Creditor protection granted

Philip Morris International’s Canadian subsidiary, Rothmans, Benson & Hedges (RBH) has obtained an initial order from the Ontario Superior Court of Justice granting it protection under the Companies’ Creditors Arrangement Act (CCAA).

In a note posted on its website, PMI said that RBH had said that obtaining creditor protection became necessary following recent developments in two class action proceedings in Québec against RBH, Imperial Tobacco Canada, and JTI-Macdonald.
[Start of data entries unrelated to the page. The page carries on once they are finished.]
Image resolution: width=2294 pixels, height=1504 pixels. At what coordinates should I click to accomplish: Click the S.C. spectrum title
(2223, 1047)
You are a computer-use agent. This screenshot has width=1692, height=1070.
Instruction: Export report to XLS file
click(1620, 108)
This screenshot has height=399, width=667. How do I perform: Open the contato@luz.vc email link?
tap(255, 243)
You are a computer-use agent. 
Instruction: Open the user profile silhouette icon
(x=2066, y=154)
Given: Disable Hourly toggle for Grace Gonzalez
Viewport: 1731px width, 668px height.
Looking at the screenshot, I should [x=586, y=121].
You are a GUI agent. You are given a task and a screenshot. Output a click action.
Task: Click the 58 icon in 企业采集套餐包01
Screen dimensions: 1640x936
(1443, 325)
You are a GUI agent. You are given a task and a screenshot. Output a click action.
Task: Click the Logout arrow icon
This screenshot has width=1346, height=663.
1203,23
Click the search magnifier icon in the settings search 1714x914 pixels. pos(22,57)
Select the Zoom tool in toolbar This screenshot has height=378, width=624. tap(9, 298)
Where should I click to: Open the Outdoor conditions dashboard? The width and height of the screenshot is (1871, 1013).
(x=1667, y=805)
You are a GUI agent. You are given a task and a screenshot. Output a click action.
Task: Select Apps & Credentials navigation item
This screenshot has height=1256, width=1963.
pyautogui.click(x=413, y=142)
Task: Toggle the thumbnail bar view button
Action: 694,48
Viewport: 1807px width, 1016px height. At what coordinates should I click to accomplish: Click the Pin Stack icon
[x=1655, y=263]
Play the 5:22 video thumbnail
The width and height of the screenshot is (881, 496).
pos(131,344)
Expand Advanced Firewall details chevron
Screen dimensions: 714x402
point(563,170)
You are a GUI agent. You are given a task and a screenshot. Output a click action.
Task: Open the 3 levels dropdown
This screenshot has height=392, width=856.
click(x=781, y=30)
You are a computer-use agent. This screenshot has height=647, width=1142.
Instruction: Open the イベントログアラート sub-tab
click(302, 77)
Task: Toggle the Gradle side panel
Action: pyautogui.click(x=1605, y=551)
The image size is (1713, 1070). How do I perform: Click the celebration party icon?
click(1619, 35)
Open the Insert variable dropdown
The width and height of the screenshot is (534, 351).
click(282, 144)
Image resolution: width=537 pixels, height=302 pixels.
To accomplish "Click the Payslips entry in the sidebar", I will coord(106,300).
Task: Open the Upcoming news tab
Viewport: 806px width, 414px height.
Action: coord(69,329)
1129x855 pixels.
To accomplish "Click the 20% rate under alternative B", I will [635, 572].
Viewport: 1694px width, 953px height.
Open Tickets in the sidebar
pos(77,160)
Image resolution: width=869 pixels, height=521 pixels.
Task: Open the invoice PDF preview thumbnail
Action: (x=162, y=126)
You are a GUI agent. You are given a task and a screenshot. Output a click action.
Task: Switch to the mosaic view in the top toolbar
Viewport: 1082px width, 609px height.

PMI listed the key elements and impact of RBH’s decision to file for protection:

  • ‘The initial order includes a comprehensive stay of all tobacco-related litigation pending in Canada against RBH and PMI, thus providing an efficient forum for RBH to seek resolution of all such litigation.
  • ‘The CCAA process allows RBH to carry on its business in the ordinary course with minimal disruption to its customers, suppliers and employees.
  • ‘As a result of the filing, and under US GAAP, PMI will deconsolidate RBH from its financial statements, resulting in an estimated one-time non-cash charge of approximately $0.10 per share, as described below.
  • ‘While it remains under creditor protection, RBH does not anticipate paying dividends. As RBH has not paid dividends since the trial court’s judgment in May 2015, the deconsolidation will not have an impact on PMI’s current annualized dividend rate.’

PMI said that, as a result of the deconsolidation of RBH, PMI was revising its full-year 2019 reported diluted earnings per share forecast to be at least $4.90 at prevailing exchange rates. This full-year guidance, it said, reflected:

  • ‘The current estimated one-time net impact of the deconsolidation of RBH under US GAAP of approximately $0.10 per share, to be recorded in the first quarter of 2019, which is a non-cash item, plus the tobacco litigation-related charge of approximately $0.09 per share announced on March 4, 2019; and
  • ‘The exclusion of RBH’s previously anticipated earnings from PMI’s consolidated financial statements from the date of deconsolidation to December 31, 2019, of approximately $0.28 per share.’